7. A signal processing device according to claim 6, wherein

at least an NTSC signal subjected to a 3-2 pull-down processing in which a relation having a motion and a relation having no motion between two fields different from each other in time occur at intervals of five periods, is inputted as the signal source,

the state shift means shifts the state among an initial state in which a signal other than the signal subjected to the 3-2 pull-down processing is inputted, a first state which is shifted from the initial state and in which the signal subjected to the 3-2 pull-down processing is inputted, and a second state which is shifted from the first state and in which when the signal subjected to the 3-2 pull-down processing is inputted in a definite time from the shift from the first state, the second state returns to the first state, and when the signal subjected to the 3-2 pull-down processing is not inputted in the definite time from the shift from the first state, the second state shifts to the initial state, and

by the state shift means, in the initial state, a threshold value for judgement of existence of the motion between the two fields is made large, and a threshold value for judgement of nonexistence of the motion between the two fields is made small, in a case of the first state, a threshold value for judgement of existence of the motion is made small when acquisition of a judgement result of existence of the motion between the two fields is predicted, and a threshold value for judgement of nonexistence of the motion is made large when acquisition of a judgement result of nonexistence of the motion between the two fields is predicted, and in a case of the second state, a threshold value for judgement of existence of the motion is made smaller than that of the initial state and is made larger than that of the first state when acquisition of a judgement result of existence of the motion between the two fields is predicted, and a threshold value for judgement of nonexistence of the motion between the two fields is made larger than that of the initial state and is made smaller than that of the first state when acquisition of a judgement result of nonexistence of the motion between the two fields is predicted.

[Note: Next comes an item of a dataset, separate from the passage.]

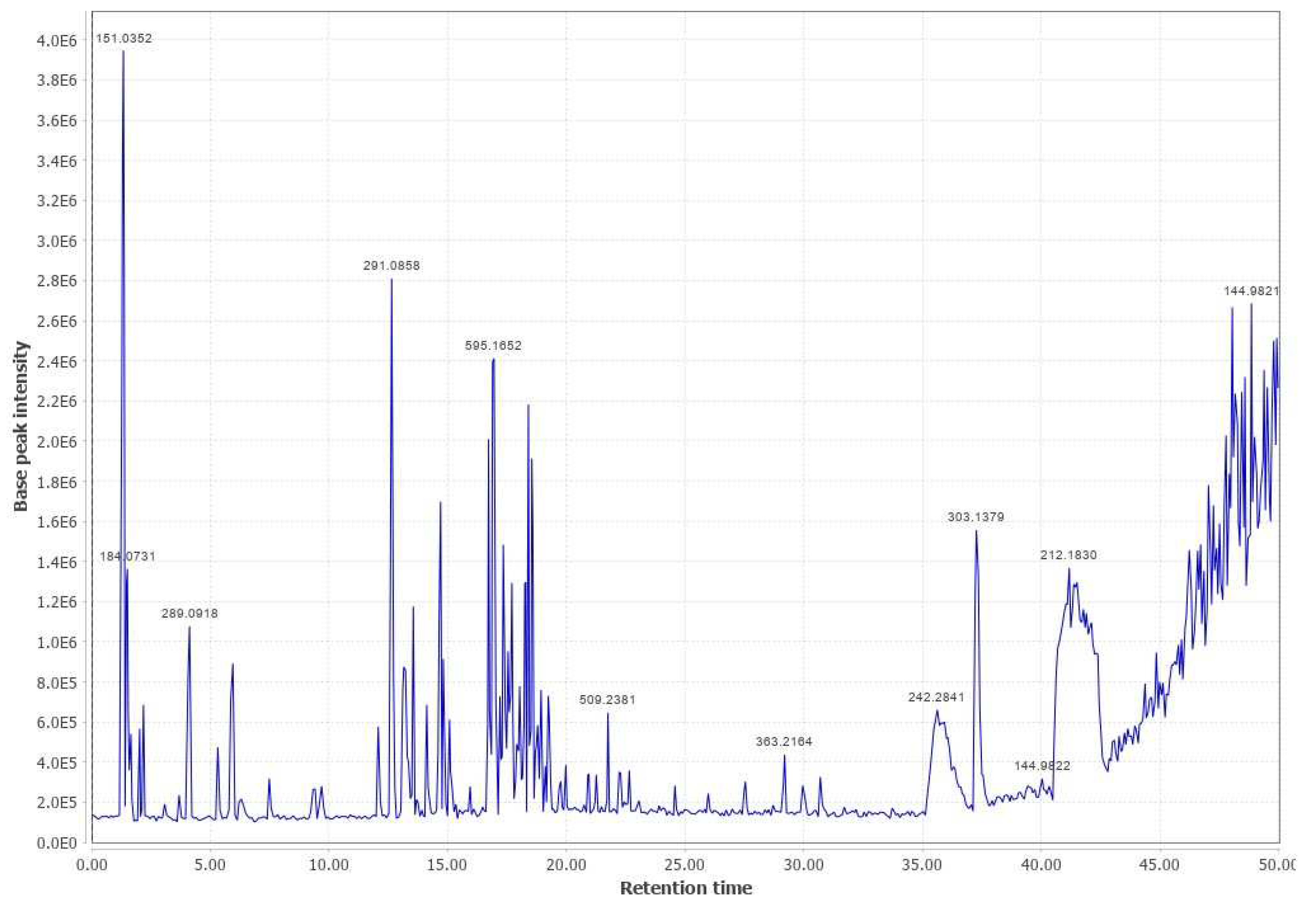
Task: Select the 595.1652 labeled peak
Action: click(x=493, y=346)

8. A signal processing device according to claim 1, wherein

the motion judgement means stores a judgement result as to whether or not there is a motion between the two fields in information storage means as one-bit information, and

the state shift means shifts the state on the basis of five bits stored in the information storage means.

9. A signal processing method comprising:

a motion judgement step in which fields constituting a signal source are successively inputted, two fields are compared with each other, and it is judged by judgement means whether or not there is a motion between the two fields; and

a state shift step of shifting a state on the basis of a judgement result at the motion judgement step and controlling judgement characteristics of the motion judgement means on the basis of the shifted state.